Entretanto, apesar de sua relevância, observa-se que a lei ainda não foi plenamente implementada nas instituições de ensino. Em muitos casos, essas temáticas são abordadas de forma superficial, limitadas a datas comemorativas ou atividades pontuais, o que revela a permanência de práticas pedagógicas eurocêntricas e a consequente invisibilização dos saberes e protagonismos desses grupos no currículo escolar.
O presente trabalho se propõe a analisar as mudanças provocadas pela Lei 11.645/08 nos currículos escolares e no trabalho de professores do ensino básico em relação à abordagem dos protagonismos indígenas na construção da história do Brasil.

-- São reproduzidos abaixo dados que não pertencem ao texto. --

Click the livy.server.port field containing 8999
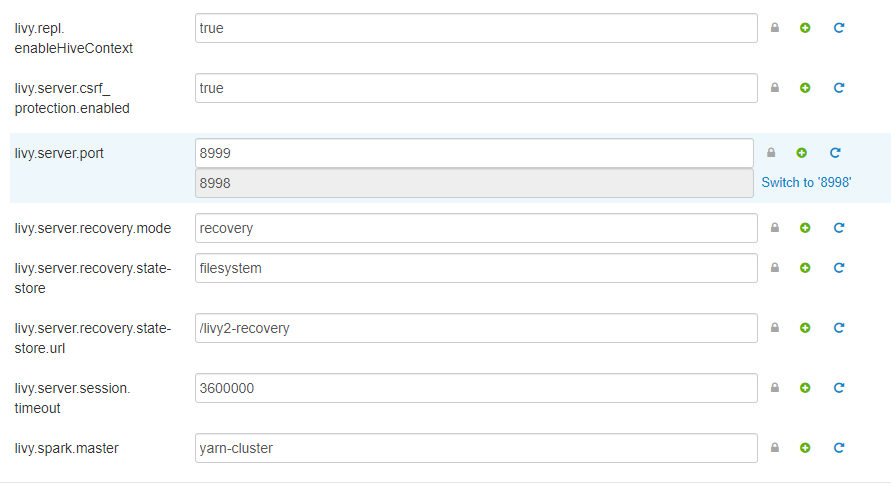 (474, 153)
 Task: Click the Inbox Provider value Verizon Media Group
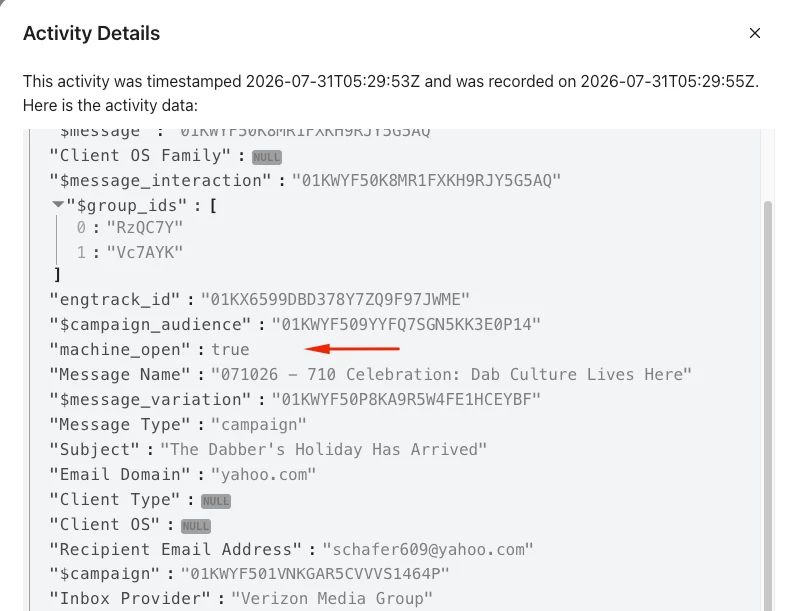[332, 598]
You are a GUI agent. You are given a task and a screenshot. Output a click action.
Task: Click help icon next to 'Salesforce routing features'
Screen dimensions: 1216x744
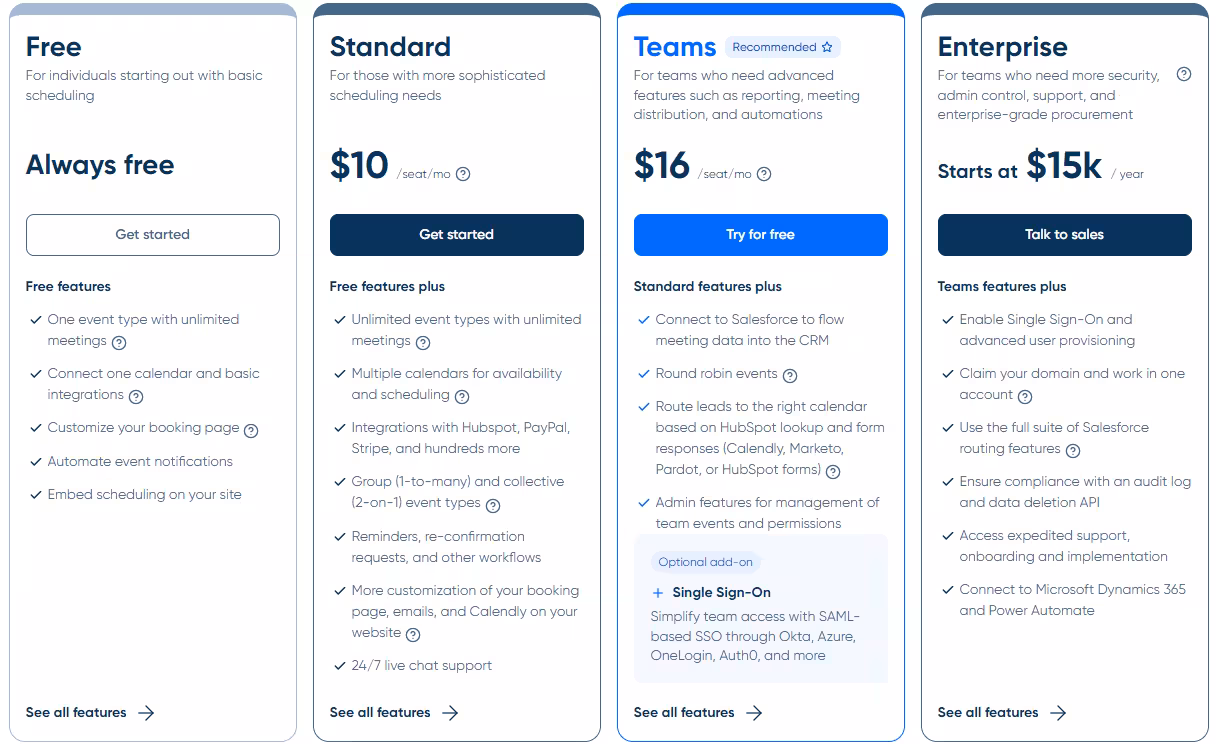(x=1073, y=451)
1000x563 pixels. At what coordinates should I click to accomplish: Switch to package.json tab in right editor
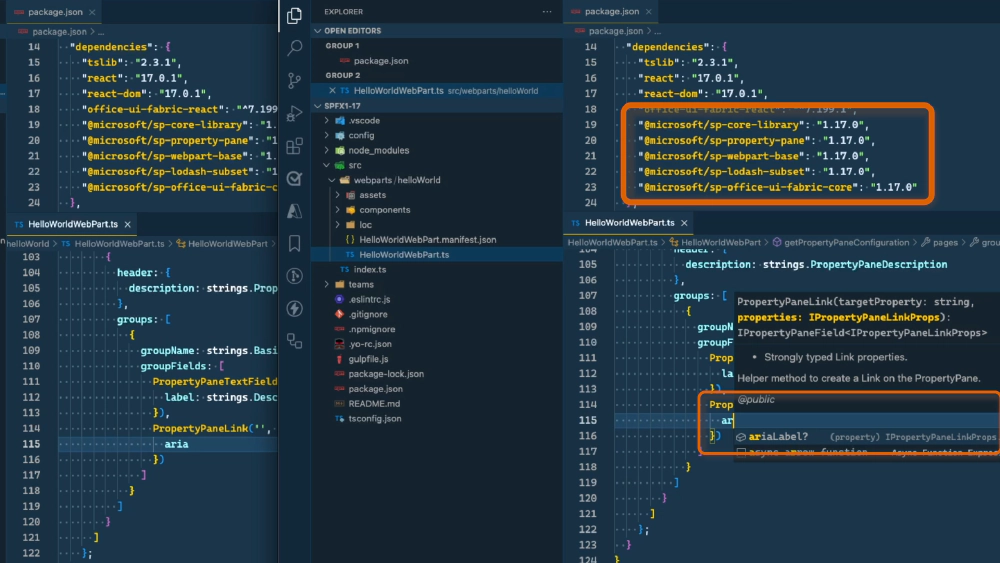point(611,11)
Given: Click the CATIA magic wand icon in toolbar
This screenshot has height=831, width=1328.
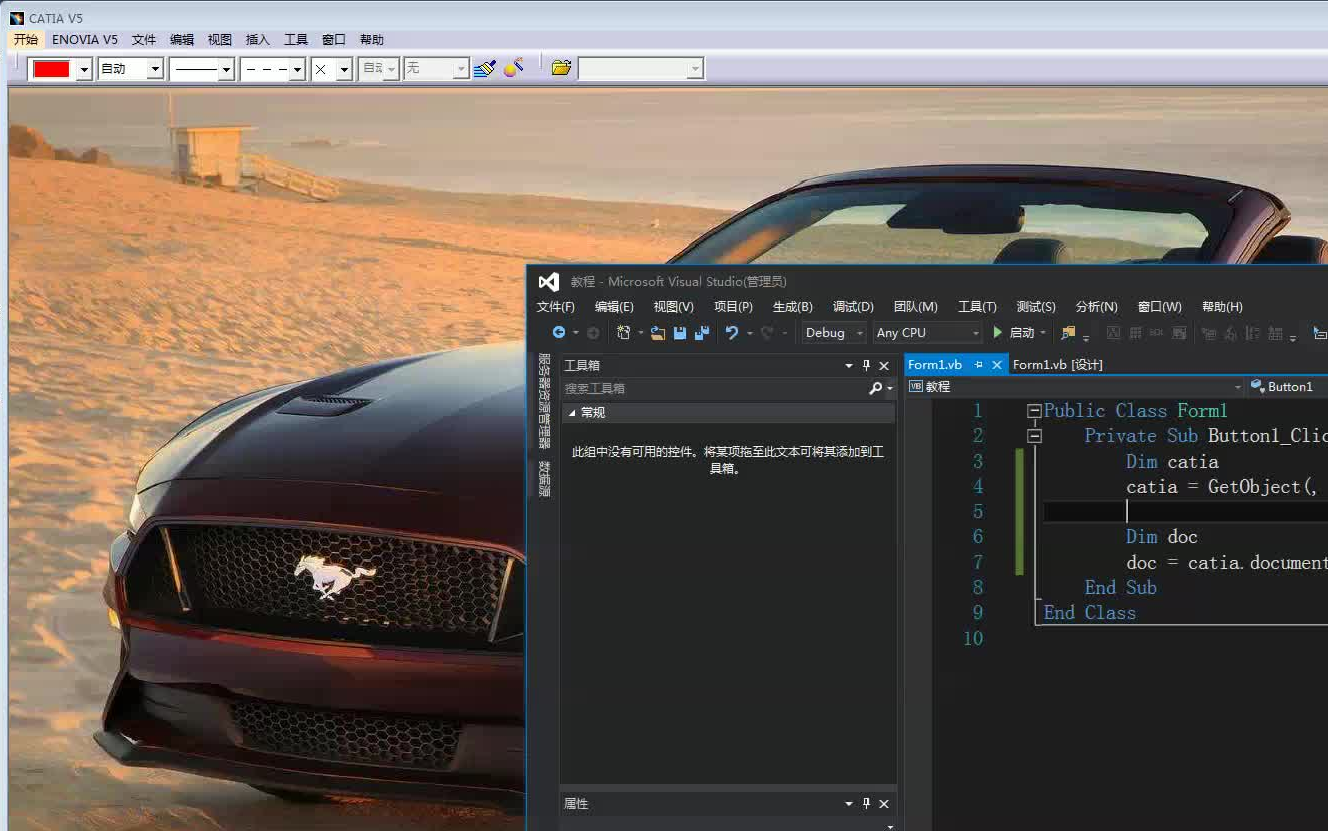Looking at the screenshot, I should tap(515, 68).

Realizou-se o levantamento da bibliografia pertinente ao tema, encontrando-se em andamento a leitura e análise das obras selecionadas. Paralelamente, está sendo desenvolvido um trabalho de pesquisa com os alunos, visando ampliar o conhecimento e estimular a reflexão acerca da temática abordada.

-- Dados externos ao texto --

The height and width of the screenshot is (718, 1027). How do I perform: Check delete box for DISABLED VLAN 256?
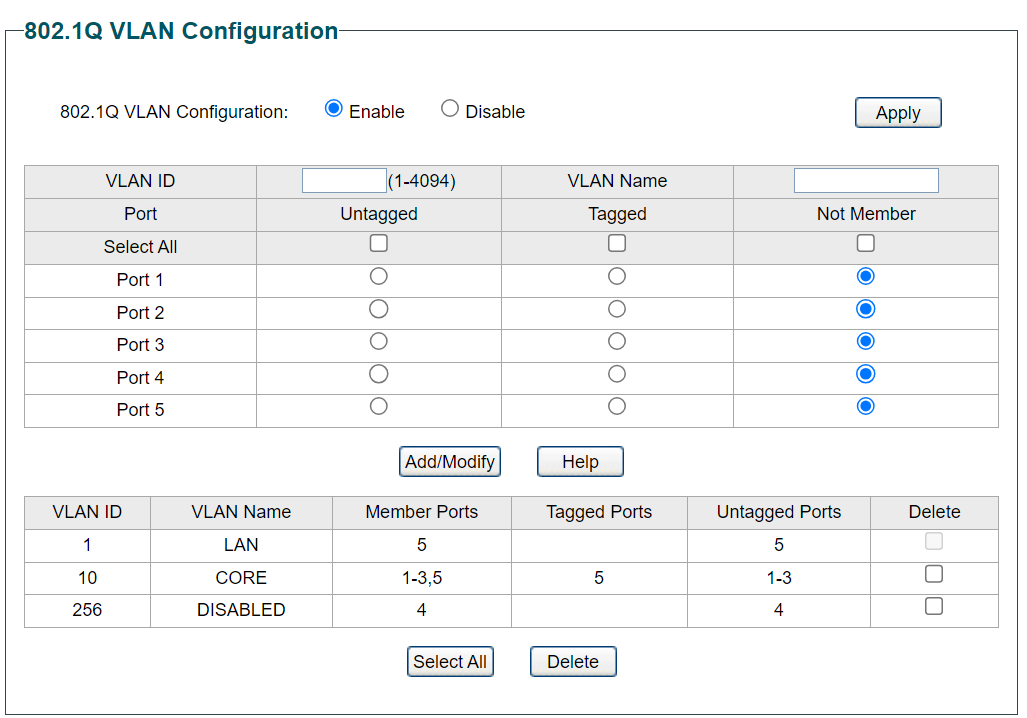tap(933, 606)
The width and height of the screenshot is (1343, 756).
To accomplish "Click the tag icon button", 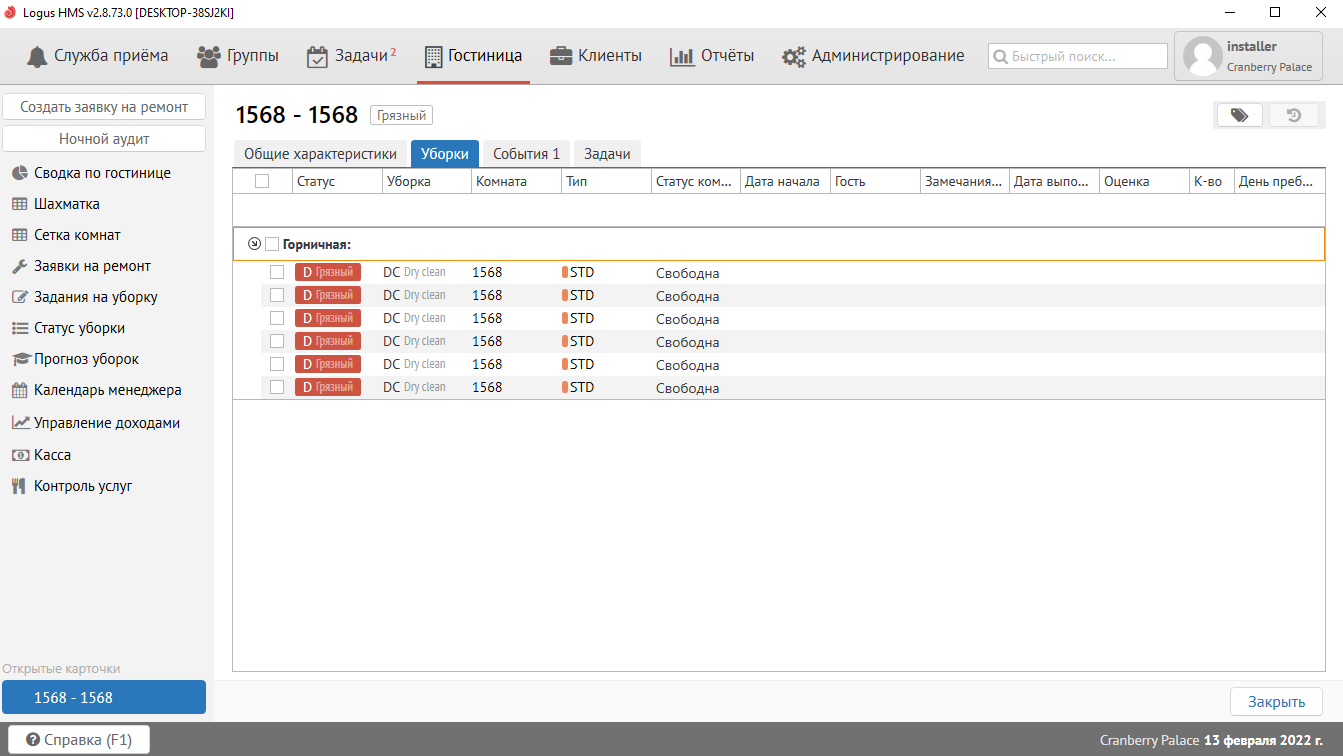I will coord(1239,115).
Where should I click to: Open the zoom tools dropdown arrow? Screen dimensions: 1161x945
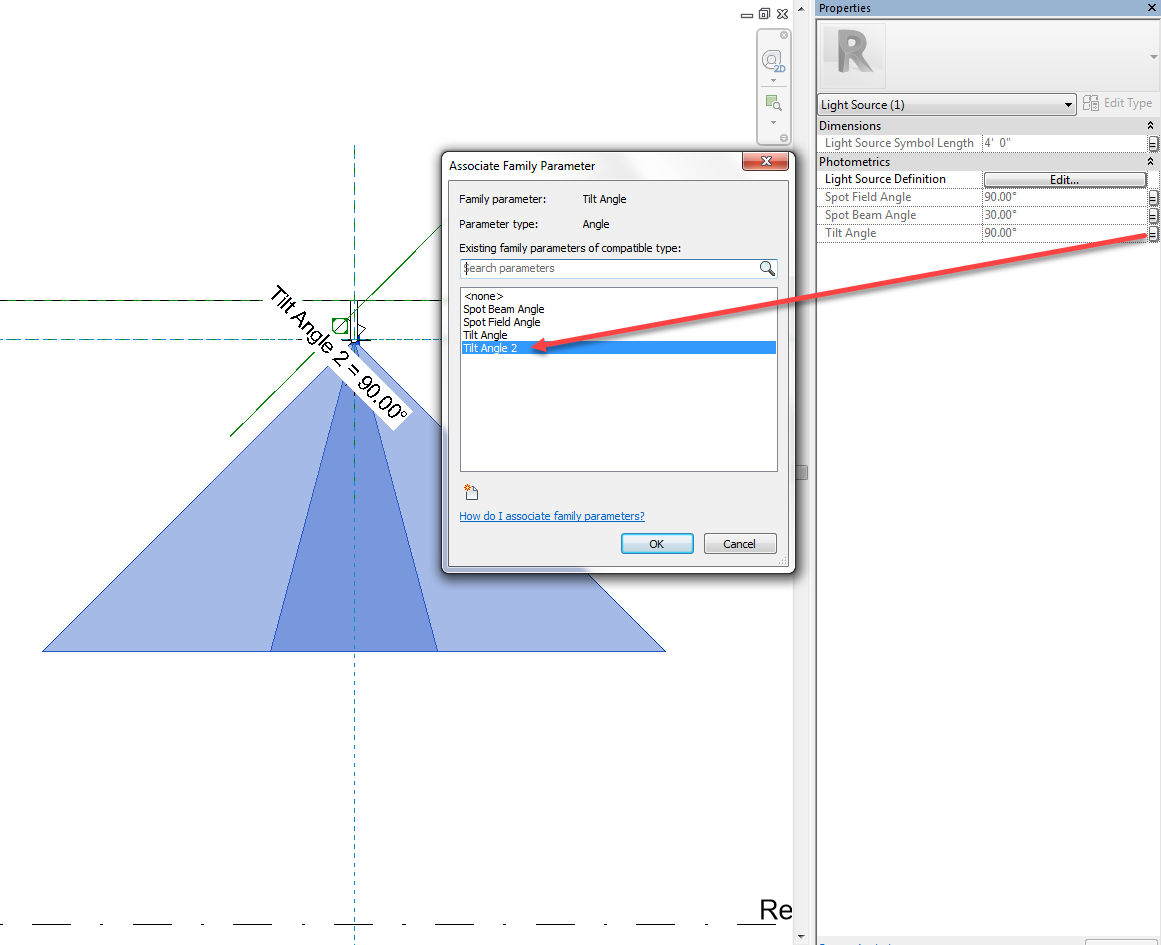pyautogui.click(x=773, y=122)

Até o momento, entre os resultados obtidos percebe-se desconhecimento sobre a aplicação da lei, falta de materiais e apontam para um baixo nível de interesse e para a insuficiência de informações acerca da temática entre os alunos e professores.
No campo teórico, o projeto de pesquisa pretende privilegiar autores indígenas, com o objetivo de promover a valorização da diversidade cultural e reconhecer os povos originários como protagonistas na construção da história do Brasil.